### Data for locating words and elements
──────────────────────────────

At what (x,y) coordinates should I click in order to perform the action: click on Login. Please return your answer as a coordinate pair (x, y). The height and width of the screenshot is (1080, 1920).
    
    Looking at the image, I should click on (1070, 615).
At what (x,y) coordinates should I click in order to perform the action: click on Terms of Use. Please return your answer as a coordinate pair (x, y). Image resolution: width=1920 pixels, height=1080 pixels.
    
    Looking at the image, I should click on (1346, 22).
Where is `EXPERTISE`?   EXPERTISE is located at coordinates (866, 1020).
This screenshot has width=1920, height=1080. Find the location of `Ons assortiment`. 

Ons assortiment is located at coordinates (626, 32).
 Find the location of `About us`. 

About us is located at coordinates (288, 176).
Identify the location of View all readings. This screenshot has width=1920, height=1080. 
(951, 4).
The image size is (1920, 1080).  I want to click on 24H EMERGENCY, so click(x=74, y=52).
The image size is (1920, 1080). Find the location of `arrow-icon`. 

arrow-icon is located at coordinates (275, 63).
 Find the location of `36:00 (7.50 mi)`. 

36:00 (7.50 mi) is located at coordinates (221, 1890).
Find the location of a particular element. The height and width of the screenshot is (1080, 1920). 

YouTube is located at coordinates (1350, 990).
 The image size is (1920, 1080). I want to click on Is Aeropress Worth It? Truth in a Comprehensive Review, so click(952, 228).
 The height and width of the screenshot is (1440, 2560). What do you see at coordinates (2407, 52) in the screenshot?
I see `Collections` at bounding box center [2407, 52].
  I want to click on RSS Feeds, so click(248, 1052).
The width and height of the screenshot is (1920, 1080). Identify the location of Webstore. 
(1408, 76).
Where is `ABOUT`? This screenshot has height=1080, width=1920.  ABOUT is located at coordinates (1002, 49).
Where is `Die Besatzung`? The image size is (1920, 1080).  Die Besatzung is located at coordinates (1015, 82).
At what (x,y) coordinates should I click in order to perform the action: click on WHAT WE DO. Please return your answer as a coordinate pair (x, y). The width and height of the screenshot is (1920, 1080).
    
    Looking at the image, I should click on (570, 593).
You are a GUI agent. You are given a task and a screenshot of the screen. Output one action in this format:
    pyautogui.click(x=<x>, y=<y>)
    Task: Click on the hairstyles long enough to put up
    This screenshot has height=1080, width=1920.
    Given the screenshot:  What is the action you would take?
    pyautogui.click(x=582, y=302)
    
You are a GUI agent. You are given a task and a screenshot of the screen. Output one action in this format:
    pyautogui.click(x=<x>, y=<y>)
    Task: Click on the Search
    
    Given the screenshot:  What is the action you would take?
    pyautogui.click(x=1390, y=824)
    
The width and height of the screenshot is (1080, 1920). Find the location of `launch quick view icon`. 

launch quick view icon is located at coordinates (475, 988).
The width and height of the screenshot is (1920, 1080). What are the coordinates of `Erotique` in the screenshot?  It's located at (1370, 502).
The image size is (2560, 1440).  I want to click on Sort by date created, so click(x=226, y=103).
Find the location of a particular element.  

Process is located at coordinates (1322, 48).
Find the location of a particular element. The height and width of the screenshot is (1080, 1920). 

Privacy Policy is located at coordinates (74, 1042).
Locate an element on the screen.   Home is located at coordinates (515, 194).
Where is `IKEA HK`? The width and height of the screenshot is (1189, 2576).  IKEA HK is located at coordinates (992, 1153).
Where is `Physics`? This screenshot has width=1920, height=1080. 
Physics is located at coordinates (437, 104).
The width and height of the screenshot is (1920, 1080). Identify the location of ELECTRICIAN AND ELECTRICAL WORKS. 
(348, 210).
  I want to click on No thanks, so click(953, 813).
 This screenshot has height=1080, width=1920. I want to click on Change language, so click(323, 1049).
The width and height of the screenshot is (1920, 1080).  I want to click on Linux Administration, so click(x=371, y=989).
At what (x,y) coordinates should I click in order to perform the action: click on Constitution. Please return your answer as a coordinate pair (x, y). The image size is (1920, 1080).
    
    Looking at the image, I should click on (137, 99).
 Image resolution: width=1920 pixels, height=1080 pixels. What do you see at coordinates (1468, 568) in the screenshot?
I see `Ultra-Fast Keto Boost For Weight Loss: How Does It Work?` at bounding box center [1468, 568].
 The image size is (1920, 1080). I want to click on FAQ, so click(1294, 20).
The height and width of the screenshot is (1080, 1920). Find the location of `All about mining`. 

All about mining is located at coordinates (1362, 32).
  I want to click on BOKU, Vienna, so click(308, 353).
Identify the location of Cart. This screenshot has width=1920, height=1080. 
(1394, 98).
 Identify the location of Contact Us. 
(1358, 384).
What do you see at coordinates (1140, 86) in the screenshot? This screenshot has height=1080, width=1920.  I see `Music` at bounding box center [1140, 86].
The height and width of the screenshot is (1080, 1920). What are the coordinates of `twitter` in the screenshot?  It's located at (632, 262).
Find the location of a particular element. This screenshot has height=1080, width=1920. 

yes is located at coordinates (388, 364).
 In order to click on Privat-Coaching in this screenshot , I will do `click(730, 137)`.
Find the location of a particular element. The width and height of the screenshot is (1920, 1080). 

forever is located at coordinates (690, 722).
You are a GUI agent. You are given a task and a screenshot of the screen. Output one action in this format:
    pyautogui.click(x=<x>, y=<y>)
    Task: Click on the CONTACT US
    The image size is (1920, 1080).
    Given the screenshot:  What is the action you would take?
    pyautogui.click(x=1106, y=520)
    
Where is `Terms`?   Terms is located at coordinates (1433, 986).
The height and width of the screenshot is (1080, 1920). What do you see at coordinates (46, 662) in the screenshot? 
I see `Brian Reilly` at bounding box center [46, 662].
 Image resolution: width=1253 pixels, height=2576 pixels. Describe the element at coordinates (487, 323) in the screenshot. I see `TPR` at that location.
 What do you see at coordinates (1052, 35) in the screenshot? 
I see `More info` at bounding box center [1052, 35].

──────────────────────────────

Report each line of the material above that contains the string "assortiment".

### EXERCISE RESPONSE
This screenshot has width=1920, height=1080. Find the location of `Ons assortiment`. 
Ons assortiment is located at coordinates (626, 32).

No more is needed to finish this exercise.